Generation of Human Intestinal Organoids

Human intestinal organoids were generated following previously established protocols (Spence et al, 2011 (link)) using multiple pluripotent stem cell (PSC) lines (Table EV2). Briefly, PSCs were differentiated through the definitive endoderm stage via the addition of Activin A (Cell Guidance Systems) between day‐0 (D0) and D2, BMP4 (R&D Systems) at D1 and CHIR99021 (Stemgent)/FGF4 (R&D Systems) from D3 to D6. The addition of CHIR99021/FGF4 prompted the formation of midgut tube spheroids from the definitive endoderm monolayer. At D7 midgut tube spheroids were collected and suspended in a Matrigel dome (Corning).
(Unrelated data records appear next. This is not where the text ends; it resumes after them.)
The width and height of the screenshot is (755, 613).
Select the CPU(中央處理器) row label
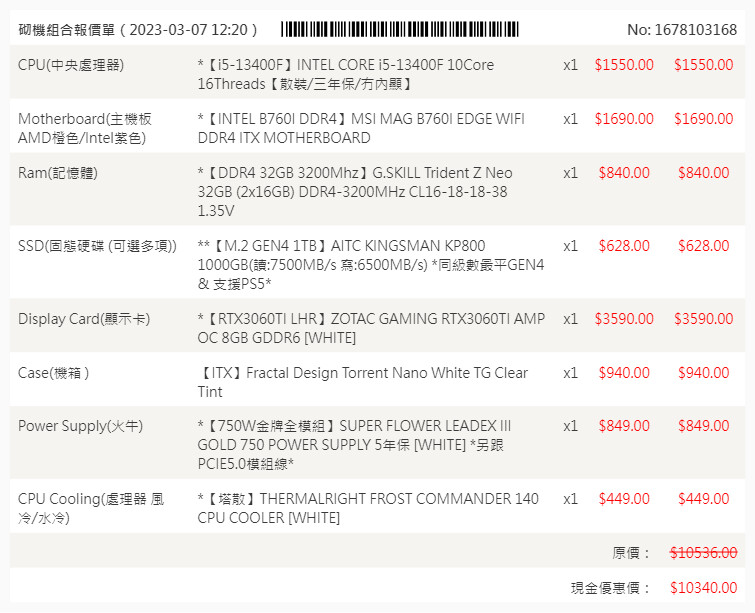(71, 65)
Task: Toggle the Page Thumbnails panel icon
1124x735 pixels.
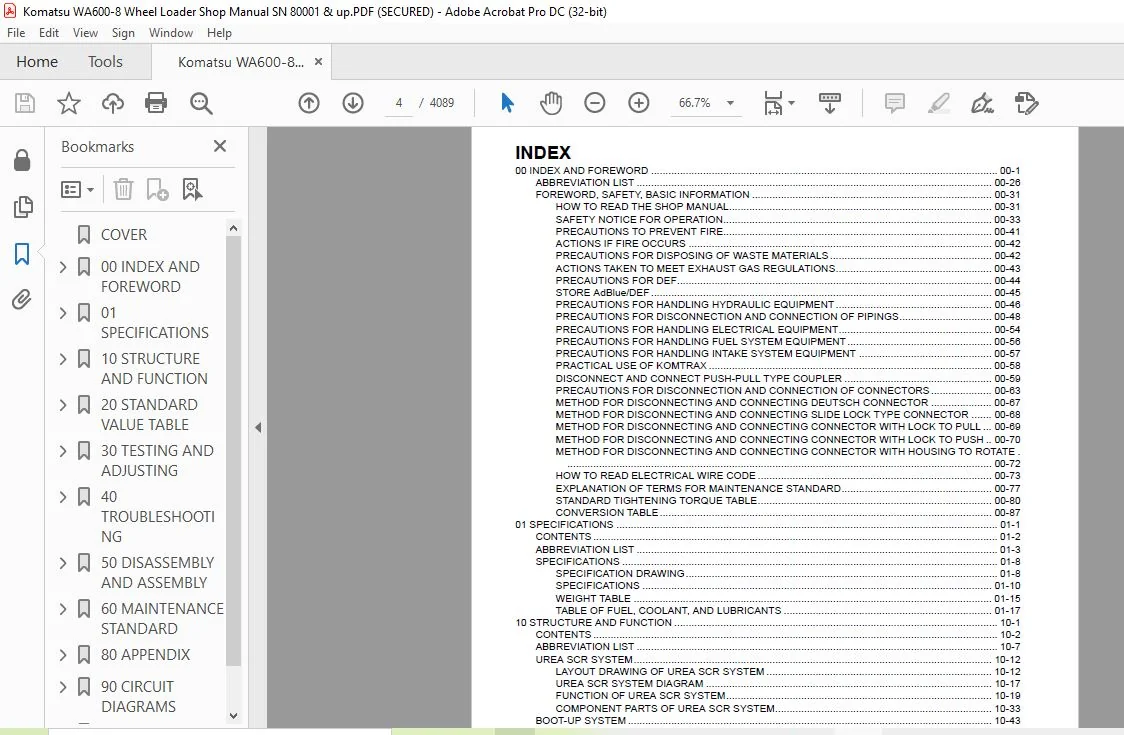Action: click(x=22, y=207)
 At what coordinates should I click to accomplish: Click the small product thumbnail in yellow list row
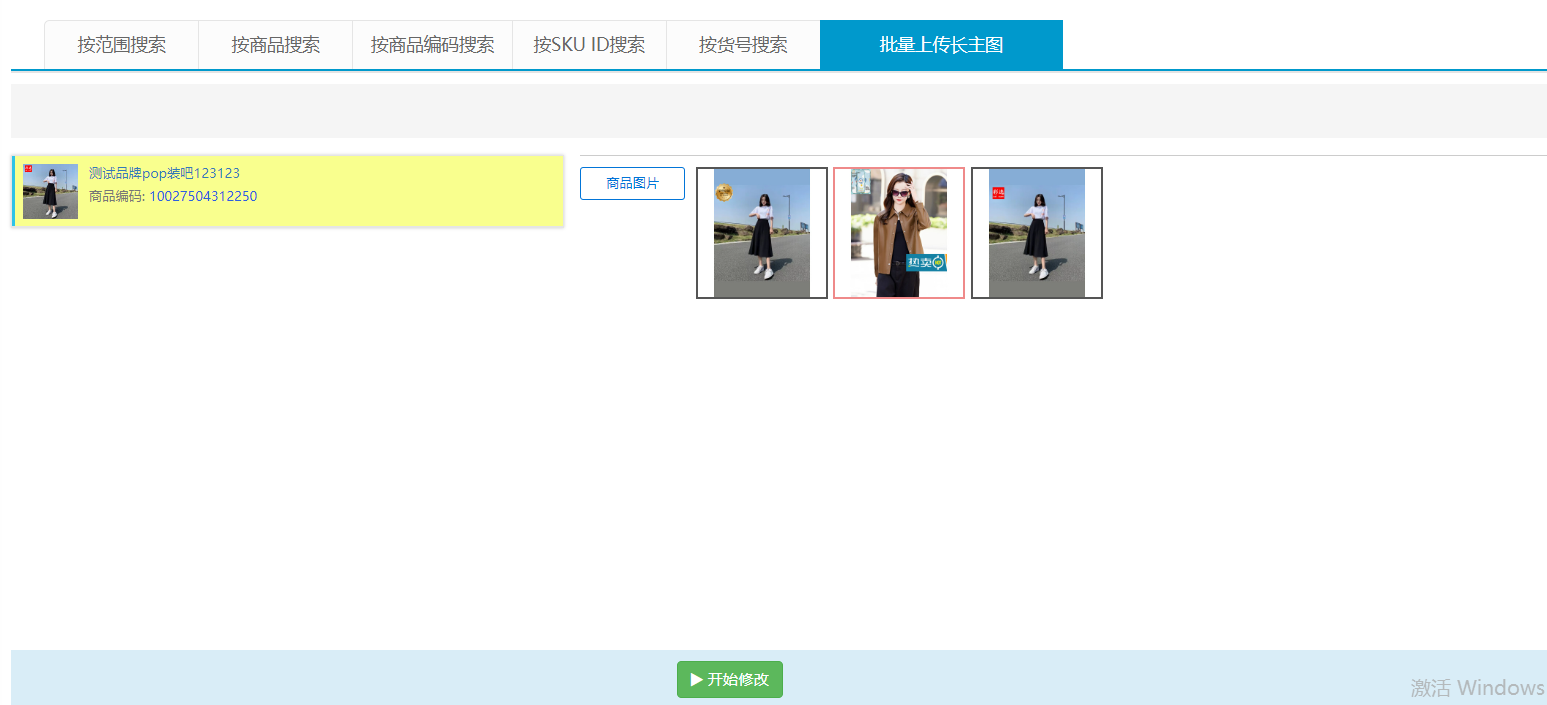(x=50, y=191)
Spheroids were then grown in gut media: DMEM/F12 (Gibco) supplemented with N‐2 (Gibco), B‐27 (Gibco), HEPES solution (Millipore‐Sigma), recombinant murine epidermal growth factor (Peprotech), L‐Glutamine (Gibco), Penicillin/Streptomycin (Gibco). At D21, sample density was reduced to ≈1–3 per 50 µl Matrigel bubble. Samples were grown for an additional 14 days in gut media, resulting in terminal HIO cultures (Spence et al, 2011 (link)). Individual HIOs were considered as biological replicates for all experiments. All experimentation using human tissues described herein was approved by an IRB at CCHMC (IRB#2014‐0427). Informed consent for tissue collection, storage, and use of the samples was obtained from the donors at CCHMC.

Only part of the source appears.